• **Directions**:
A: In the hooking passage, what must be created manually for every IDE except Visual Studio?
B: List every function or method name that appears in the hooking passage.

====== Supplied passage

This modification provides substantial performance increase that is relative to the number of simultaneously set hooks, as compared to the same hooks being set consecutively.

For example, here is the comparison of the performance when setting three hooks with both methods:

comparison of the performance when setting three hooks

performance when setting three hooks

On average, the speed of setting hooks using the Mhook_SetHookEx method is about 2.8 times for the three hooks in comparison with installing one hook using a traditional setHook method.

The code for this test is basically the same as the previous one. All you need to do is to set several hooks in the testPerformance function using the Mhook_SetHook method and the Mhook_SetHookEx one.

Getting Project Files for Different IDEs

In this paragraph, we will describe how we have managed to get project files for different IDEs instead of operating with a single .sln file.

Issue Description

You need to manually create projects for all integrated development environments (IDEs) except Visual Studio. It is difficult to work with different versions of Visual Studio.

============
====== Dataset content

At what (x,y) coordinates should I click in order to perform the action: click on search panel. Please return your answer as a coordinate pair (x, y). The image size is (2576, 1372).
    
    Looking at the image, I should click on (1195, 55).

============

• **Results**:
A: Projects must be created manually for every IDE except Visual Studio.

B: Mhook_SetHookEx, setHook, testPerformance, Mhook_SetHook